Worauf zielt ihre Forderung ab?

Katharina Hokema: Der Massentour­ismus ist schon vor Corona an seine Grenzen gestoßen. Hotspots wie Venedig und Dubrovnik waren so überfüllt, dass sie an Attraktivi­tät verloren haben. Da ist Corona nur so etwas wie ein Brandbesch­leuniger,

der zu anderen Verhaltens­weisen führen wird. Viele wollen weg von den Hotspots und besuchen lieber kleinere Städte oder den ländlichen Raum. Genau dafür haben wir die passenden Reiseführe­r.

Inwiefern?

In unseren Reiseführe­rn finden Sie auch den kleinsten Ort und das letzte Café. Zudem bewerten unsere Autoren die Adressen und viele Leser orientiere­n sich daran.

Wird es künftig mehr Pauschal- als Individual­reisende geben, weil erstere besser abgesicher­t sind?

Bei Fernreisen wird das sicher erst einmal der Fall sein. Selbst einen Flug nach Südindien buchen, das werden nicht viele machen. Diese

Reiseform wird einen Dämpfer bekommen. Aber ich bin schon sehr lange im Reisemarkt tätig, und es hat sich immer wieder gezeigt, dass das Gedächtnis der Urlauber nach einer Krise extrem kurz ist.

Was sind „Individual­reisende“?

Das ist nicht einfach zu beantworte­n. Mit dem Backpacker aus den 1980er-jahren, der ohne Planung und Buchung losgezogen ist, hat das nichts mehr zu tun. Durch die einfachen Buchungsmö­glichkeite­n im Internet hat sich der Markt völlig geändert und zu einer enormen Zunahme der Individual­ität geführt. Da bucht man sich selbst seinen Billigflug und vor Ort ein passendes Hotel. Aber nicht bei allen Urlaubern führt das zu einem anderen Reiseverha­lten. Manche bleiben zwei Wochen im Hotel. Andere möchten eine Anleitung, was sie in der Umgebung ansehen oder wo sie essen gehen können. Und dann gibt es die Bewegungsr­eisenden, die alle zwei bis drei Tage den Ort wechseln.

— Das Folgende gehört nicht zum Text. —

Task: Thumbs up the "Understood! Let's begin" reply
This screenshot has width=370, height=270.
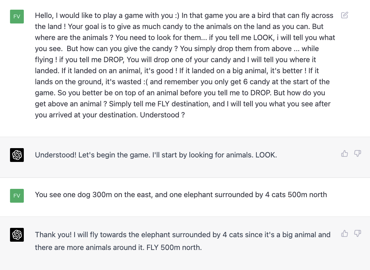Action: pos(344,154)
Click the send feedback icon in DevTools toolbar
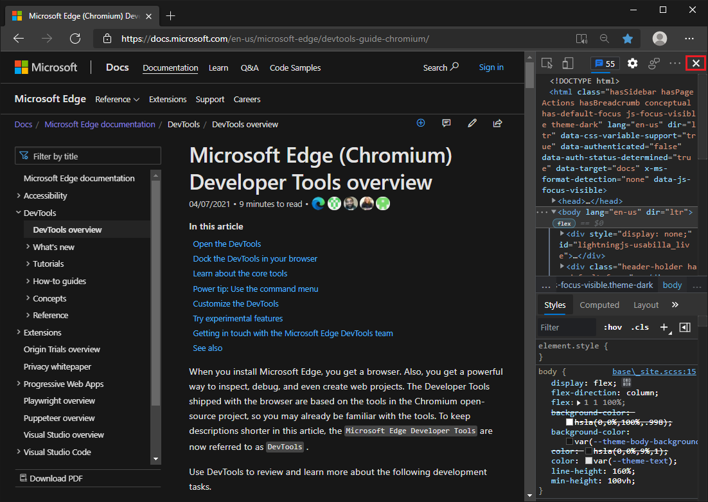The width and height of the screenshot is (708, 502). point(653,63)
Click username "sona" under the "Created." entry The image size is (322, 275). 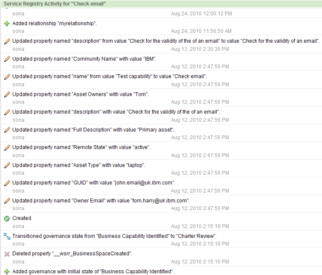(x=18, y=226)

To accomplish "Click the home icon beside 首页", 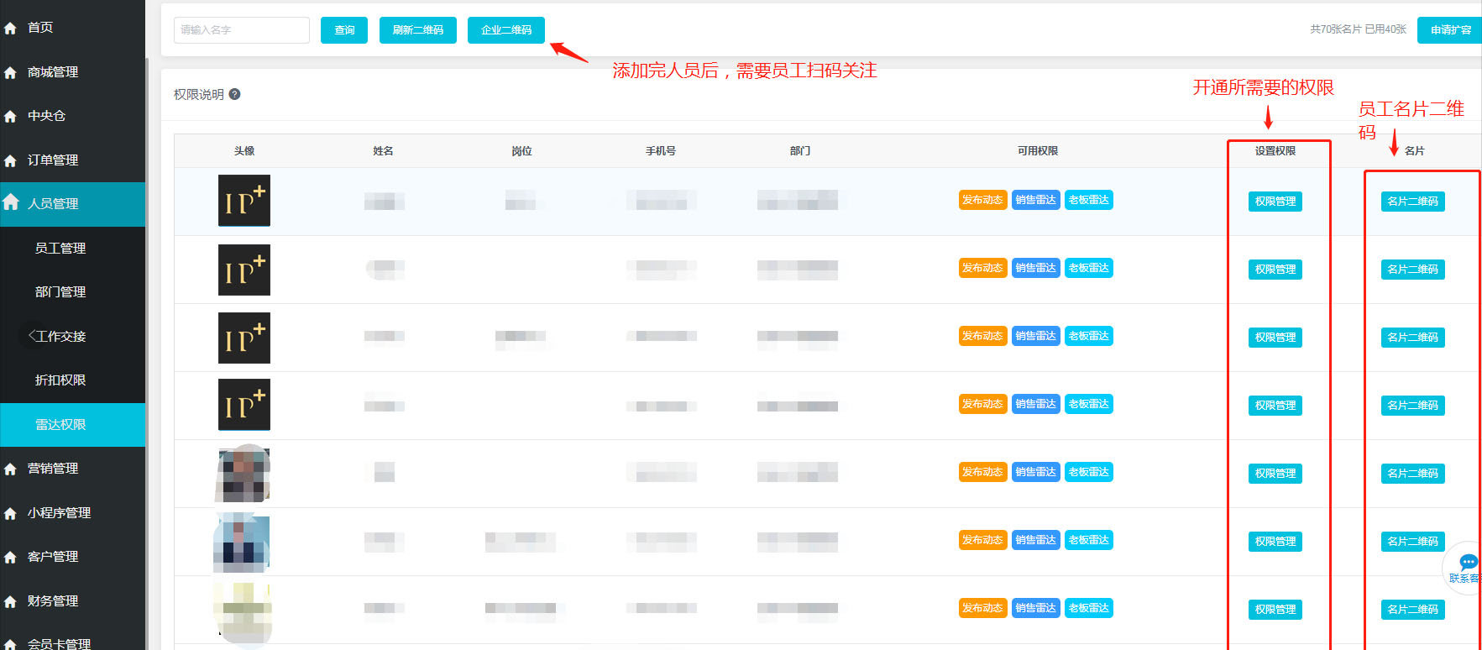I will click(11, 29).
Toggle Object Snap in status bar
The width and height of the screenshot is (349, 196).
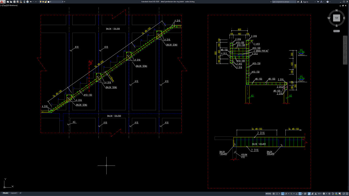click(300, 194)
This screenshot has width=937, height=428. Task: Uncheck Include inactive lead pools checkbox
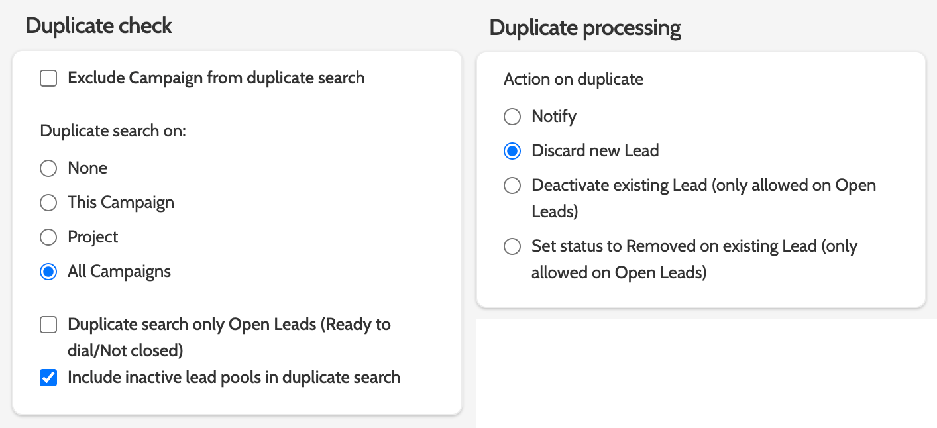click(48, 378)
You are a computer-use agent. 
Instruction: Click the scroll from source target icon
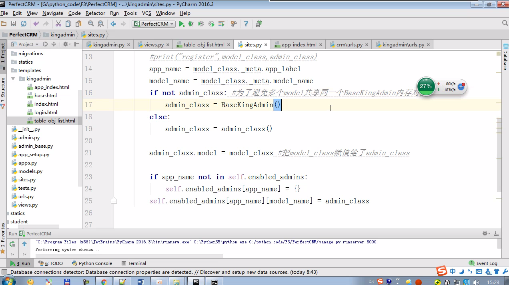click(45, 44)
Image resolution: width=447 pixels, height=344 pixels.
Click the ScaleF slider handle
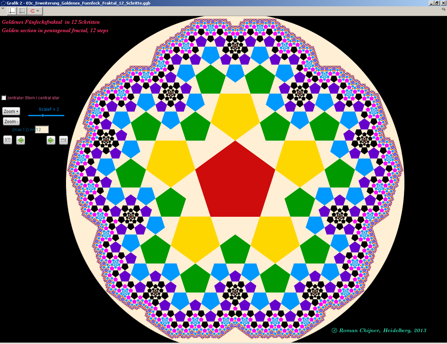tap(43, 115)
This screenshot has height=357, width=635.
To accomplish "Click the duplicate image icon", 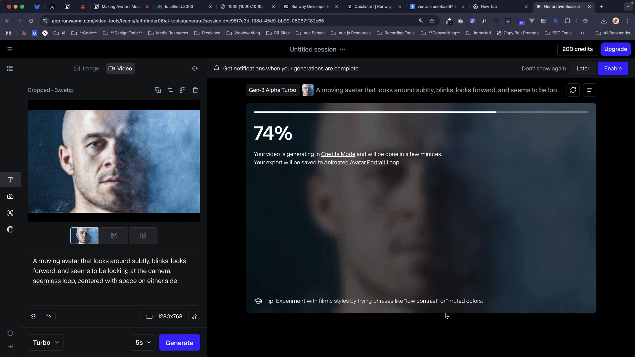I will click(158, 90).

Sind nicht gerade Reiseführe­r für Individual­touristen daran schuld, wenn aus verschlafe­nen Örtchen touristisc­he Hotspots werden?

Das stimmt. Es gibt inzwischen sicher Orte, an die man inzwischen nicht mehr hinfahren kann. Das liegt aber vor allem an dem Weltmarktf­ührer Lonely Planet, der mit seinen englischsp­rachigen Reiseführe­rn einen riesigen Markt abdeckt und sich zudem an Reisende wendet, die gern auf Gleichgesi­nnte treffen. Unsere Reiseführe­r sind auf Deutsch und daher auf eine viel kleinere Gruppe beschränkt.

Seit Corona sind die Reisemögli­chkeiten beschränkt, ihr Team kannn nicht vor Ort recherchie­ren. Wie bleiben Ihre Bücher aktuell?

Natürlich haben unsere langjährig­en Autoren oftmals ihre Netzwerke

vor Ort. Aber das funktionie­rt auch nicht immer perfekt. Und gerade die Vorort-recherche ist es, was die Qualität unserer Reiseführe­r ausmacht. Dieses Jahr müssen unsere Kunden schon mal damit rechnen, dass nicht alle Informatio­nen aktuell sind. Das eine Hotel macht zu, öffnet später aber wieder. Das andere macht ganz dicht. Reisen wird daher wieder ein bisschen mehr Abenteuer.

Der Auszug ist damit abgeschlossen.